I have been to seven different Doctors in three years for symptoms appearing from my head to my groin. It has been a very uncomfortable and trying journey, but I refused the medication and choose to trust God and I found this to be the hardest thing I have ever done in my life.
Having faith in God is easy to say, but very hard to walk out. I love the story of Peter on the boat, with Jesus walking on water and usually reference this in my messages and teachings. Jesus, I believe, gave an open invitation to everyone on the boat when He said, “Come.” Only one dared to take the offer. We must understand that there is nothing natural about walking on water, and the boat is our security and safety. At this time, the winds and waves were a little boisterous, so that makes it even worse. But Peter wanted to be where Jesus was, and took a bold step off the boat. Most preachers may want to focus on the fact that he started to sink, and had to be saved… but I like to meditate on the fact that he actually took a few steps. That was commendable. Today the body of water represents everything we wrestle with and against. The boat could easily be our church building. It is our comfort zone, a place we find refuge from the outside storms… and very few want to leave the boat. Jesus was walking on every circumstance that we face, and He is giving an open invitation for us to ‘come’ and do the same.

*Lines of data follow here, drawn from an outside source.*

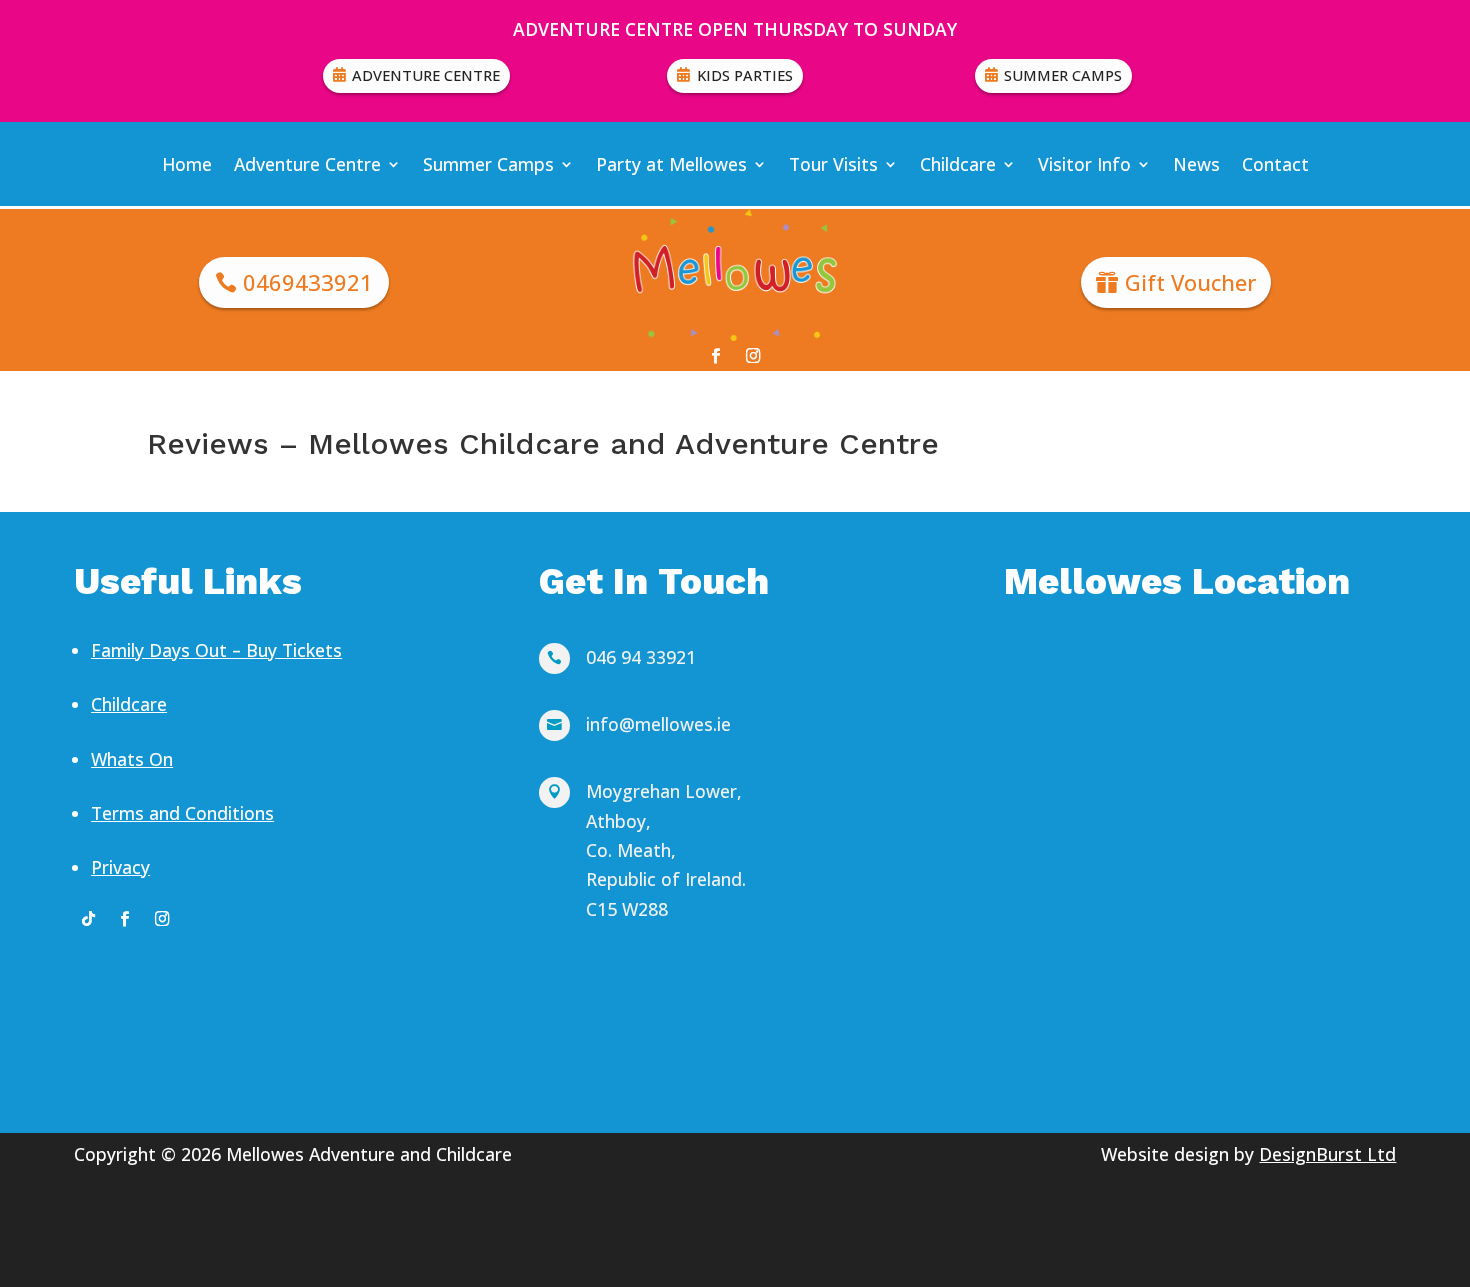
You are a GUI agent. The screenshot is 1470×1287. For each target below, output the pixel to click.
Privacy (120, 867)
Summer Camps (1063, 75)
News (1196, 164)
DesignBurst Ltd (1327, 1154)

There’s a breath of revival blowing across the land. I believe that we have to conquer the overwhelming giant of fear that we have cohabited with for many years before we can move into what God is calling us to do. Faith and fear cannot operate simultaneously. One will always cancel the other. Our participation is required for us to be of any use in the hands of God to change this world, His church and bride into the glorious church we were meant to be. God has very little use for a fearful soldier. I was ignorant to the fact that my life was built on the foundation of the fear of death. The fear of death is a breathing ground for anxiety, panic disorders and phobias. God’s kingdom is based on our willingness to lay down our lives. Do you see the conflict?

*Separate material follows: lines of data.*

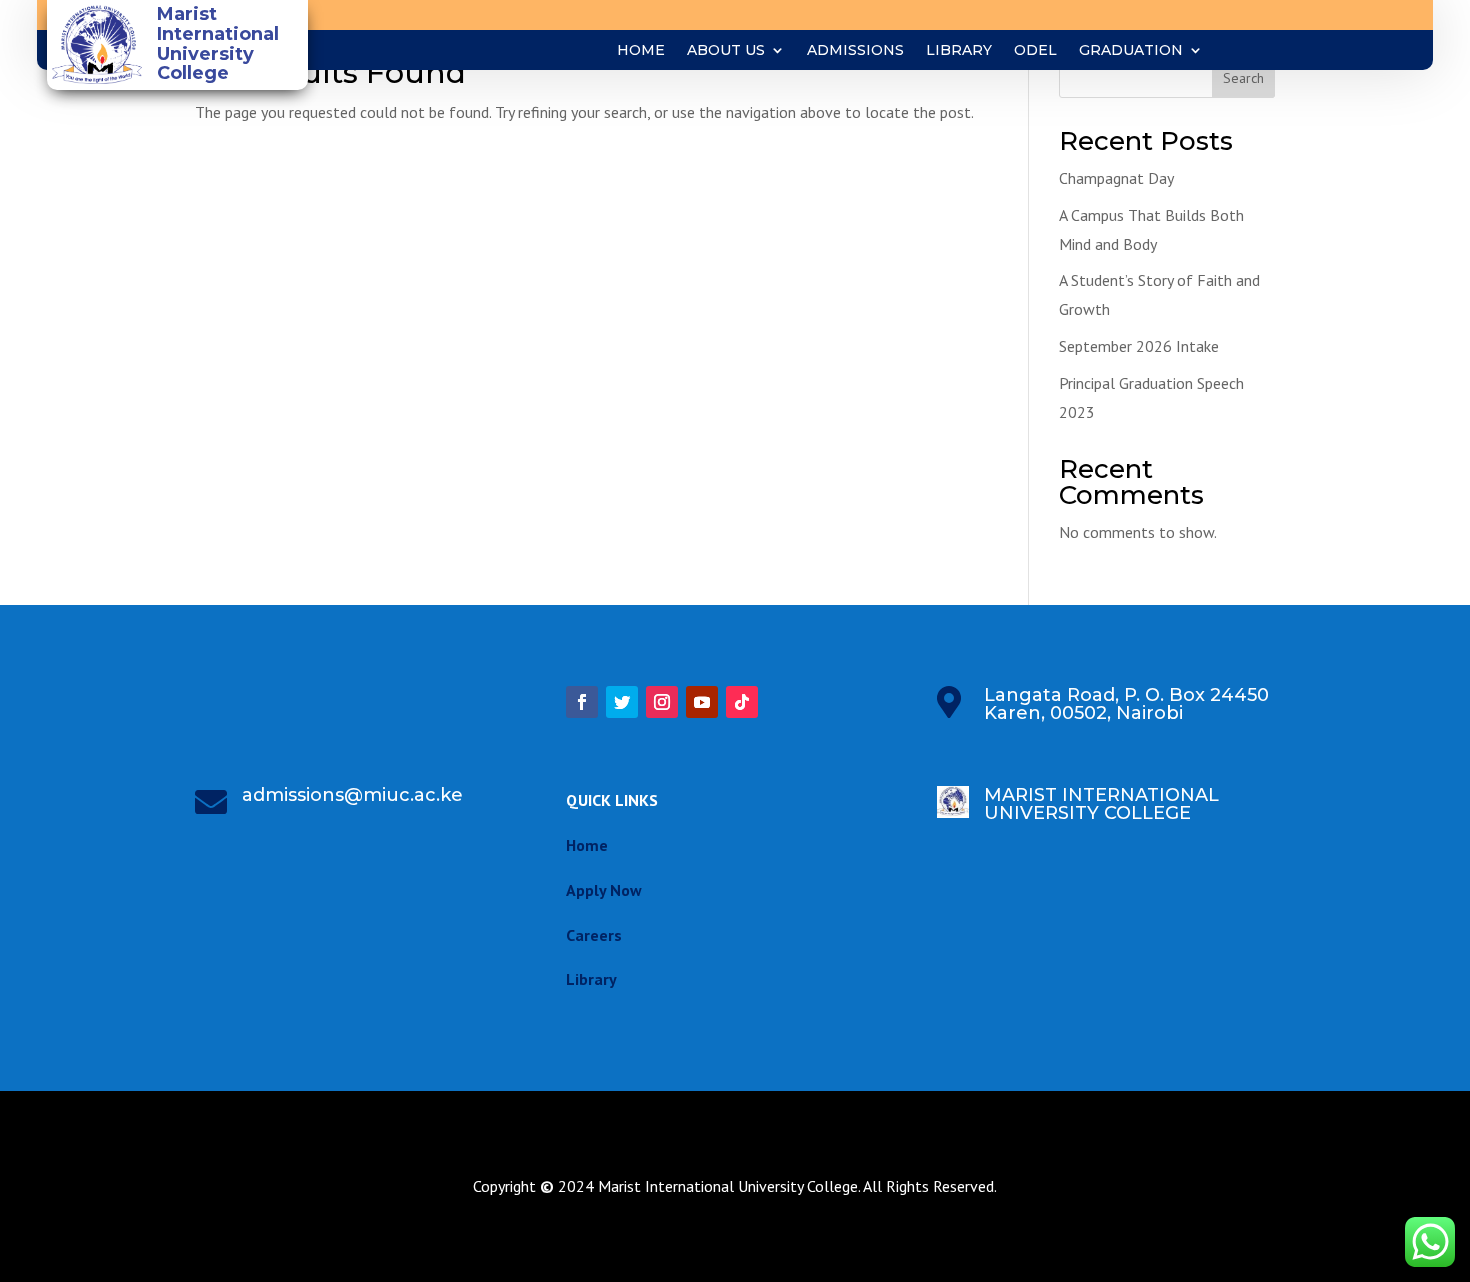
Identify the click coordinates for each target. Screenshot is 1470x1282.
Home (641, 51)
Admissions (855, 51)
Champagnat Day (1116, 178)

There are four principles you must adapt if you are facing off with the giant of fear. None of these practices will produce an overnight result, but eventually your spirit man will begin to mature and your mind renewed. When this begins to happen, the size of your giants will decrease. Sometimes the very big mountains and large giants in your life is a matter of perspective, rooted in deception. The enemy will always convince us that he is bigger than he actually is. The danger with this is, the bigger he seems is the smaller our God gets. Imagine humanity trusting more in medication fashioned and made by man, than in the living and true God who created all things. There is a greater release of faith inside a doctor’s office when a prescription is given. I know, because I have walked that path. God wants you to trust and believe in Him. Seek Him first in all things.